Force-Velocity Relationship

The force-velocity relationship is different during concentric and eccentric muscle contractions

Concentric Muscle Contraction

As the velocity of muscle shortening increases, the force the muscle can generate decreases. EMG activity and torque decrease as a muscle shortens at faster contractile velocities, possibly because the muscle may not have sufficient time to develop peak tension.

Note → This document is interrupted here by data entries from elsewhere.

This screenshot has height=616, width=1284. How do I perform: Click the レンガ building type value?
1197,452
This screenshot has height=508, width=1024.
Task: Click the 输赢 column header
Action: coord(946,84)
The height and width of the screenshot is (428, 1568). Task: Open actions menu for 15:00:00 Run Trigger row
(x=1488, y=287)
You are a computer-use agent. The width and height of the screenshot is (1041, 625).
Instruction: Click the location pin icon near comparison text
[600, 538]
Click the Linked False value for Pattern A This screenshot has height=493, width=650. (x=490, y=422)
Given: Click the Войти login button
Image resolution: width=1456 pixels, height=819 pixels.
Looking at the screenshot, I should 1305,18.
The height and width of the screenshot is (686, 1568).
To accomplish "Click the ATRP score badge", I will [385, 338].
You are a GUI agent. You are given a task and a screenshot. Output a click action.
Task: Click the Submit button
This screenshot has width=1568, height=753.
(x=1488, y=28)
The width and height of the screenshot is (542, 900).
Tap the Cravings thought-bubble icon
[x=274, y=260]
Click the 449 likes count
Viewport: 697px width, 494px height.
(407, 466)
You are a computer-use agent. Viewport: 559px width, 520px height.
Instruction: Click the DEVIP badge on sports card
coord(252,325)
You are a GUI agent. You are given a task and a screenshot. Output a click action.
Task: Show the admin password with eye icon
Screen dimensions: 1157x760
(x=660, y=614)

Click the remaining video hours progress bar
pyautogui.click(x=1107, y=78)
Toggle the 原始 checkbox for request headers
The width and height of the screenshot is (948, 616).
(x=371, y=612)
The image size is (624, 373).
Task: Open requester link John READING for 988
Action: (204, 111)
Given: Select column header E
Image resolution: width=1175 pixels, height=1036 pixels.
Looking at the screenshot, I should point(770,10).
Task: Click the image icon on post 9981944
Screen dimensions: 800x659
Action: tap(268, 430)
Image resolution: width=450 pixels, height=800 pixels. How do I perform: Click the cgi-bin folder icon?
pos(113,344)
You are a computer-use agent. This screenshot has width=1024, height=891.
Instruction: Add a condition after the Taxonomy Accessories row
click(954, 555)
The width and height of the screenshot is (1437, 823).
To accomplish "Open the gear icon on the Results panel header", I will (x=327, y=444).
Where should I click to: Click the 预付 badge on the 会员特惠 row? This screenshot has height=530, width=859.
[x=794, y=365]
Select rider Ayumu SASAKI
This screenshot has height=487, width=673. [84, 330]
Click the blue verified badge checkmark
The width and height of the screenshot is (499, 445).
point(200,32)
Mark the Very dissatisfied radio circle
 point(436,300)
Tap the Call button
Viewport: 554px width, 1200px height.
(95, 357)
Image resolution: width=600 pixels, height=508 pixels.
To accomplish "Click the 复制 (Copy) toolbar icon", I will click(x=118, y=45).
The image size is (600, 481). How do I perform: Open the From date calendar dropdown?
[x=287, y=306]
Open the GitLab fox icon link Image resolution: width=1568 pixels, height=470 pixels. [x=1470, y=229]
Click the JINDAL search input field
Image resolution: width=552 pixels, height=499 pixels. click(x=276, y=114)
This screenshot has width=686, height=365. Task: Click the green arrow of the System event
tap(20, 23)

Eccentric Muscle Contraction

Findings are less consistent for eccentric than concentric muscle actions. During an eccentric contraction, as the velocity of active muscle lengthening increases, force production in the muscle initially also increases but then quickly levels off. The initial increase in force production may be a protective response of the muscle when it is first overloaded. It is thought that this increase may be important for shock absorption or rapid deceleration of a limb during quick changes of direction. The rise in tension may also be caused by stretch of the non-contractile tissue in muscle. In contrast, other research indicates that eccentric force production is essentially unaffected by velocity and remains constant at slow and fast velocities.

Application to Resistance Training

A range of slow to fast exercise velocities has a place in an exercise program. Resistance training with free weights is safe and effective only at slow to medium velocities of limb movement so the patient can maintain control of the moving weight. Because many functional activities involve reasonably fast velocities of limb movement, training at only slow velocities is inadequate. The development of the isokinetic dynamometer during the late 1960s gave clinicians a tool to implement resistance training at fast as well as slow velocities. In recent years, some variable-resistance exercise units (pneumatic and hydraulic) as well as elastic resistance products also have afforded additional options for safely training at fast velocities.

Speed-specific training is fundamental to a successful rehabilitation program. Results of numerous studies since the 1970s have shown that training-induced strength gains in a resistance exercise program primarily occur at the training speeds, with limited transfer of training (physiological overflow) to other speeds of movement. Accordingly, training velocities for resistance exercises should be geared to match or approach the demands of the desired functional activities.

Isokinetic training, using velocity spectrum rehabilitation regimens, and plyometric training, also known as stretch-shortening drills, often emphasize high-speed training.